The new season of the series follows then-unknown poet Emily Dickinson as her desire to express herself puts her at odds with her high-society family. This certainly wasn’t the first project to juxtapose a period piece with modern-day aesthetic influences, and the creators seem to have embraced the fact that their perception of novelty is false, allowing them to make something more out of it.
The first season played out like an entertaining fanfiction thanks to its focus on Dickinson’s personal life, and while some of this soapiness is definitely still present, this season also seems to have a lot more to say. More emphasis is put on Dickinson’s role as a female poet in a male-dominated role as opposed to a young girl going against the wishes of her father.
The characterization here is mostly a continuation of what was established in season one. There really aren’t that many new characters introduced, and those few aren’t particularly memorable. The new love interest this season is far less interesting than those that were involved in the first.
It also feels like Hailee Steinfeld has really come into the character in an interesting way. Last season, it felt like she was playing the character very similarly to a lot of the other teen roles she has done in the past, but this version of the character is a lot more nuanced. The supporting cast is also strong, especially Adrian Enscoe and Jane Krakowski.

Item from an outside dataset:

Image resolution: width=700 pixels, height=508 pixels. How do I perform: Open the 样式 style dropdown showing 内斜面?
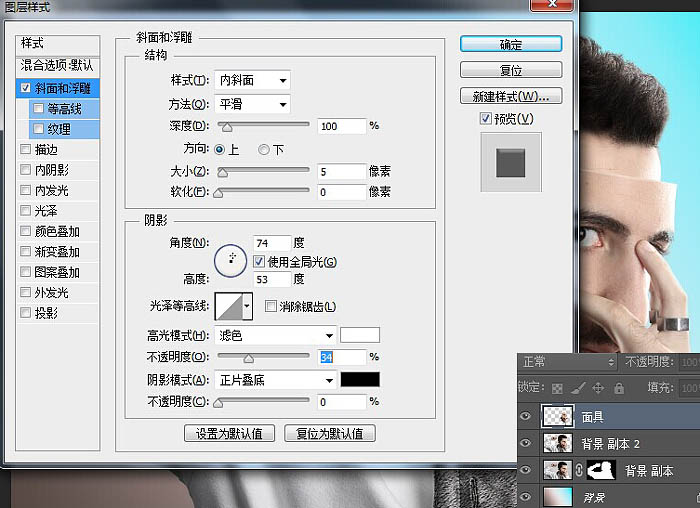point(252,80)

In the first season, a lot of the humor of the series came from the anachronisms, but there is only so much comedy that can be milked out of seeing historical figures acting wild. The writers seem to have recognized this, as there is a much larger focus on wittiness and satire in the dialogue rather than the raunchiness that was most of the first season.
On a technical level, the series is pretty exceptional. The directors who helmed this set of episodes did a great job of contrasting an intense level of period detail in the costuming and settings with the modern flair of the soundtrack and humor. It’s an ambitious goal, and it consistently delivers unlike the first season, which had a few uneven moments.
The first season of Dickinson suggested that it would be a good series, and this second season shows that it can be a great one. This may not be the first anachronistic historical comedy, but it’s one of the most enjoyable and successful.
Dickinson streams on Apple TV+ beginning January 8 with new episodes released subsequent Fridays. All ten episodes reviewed.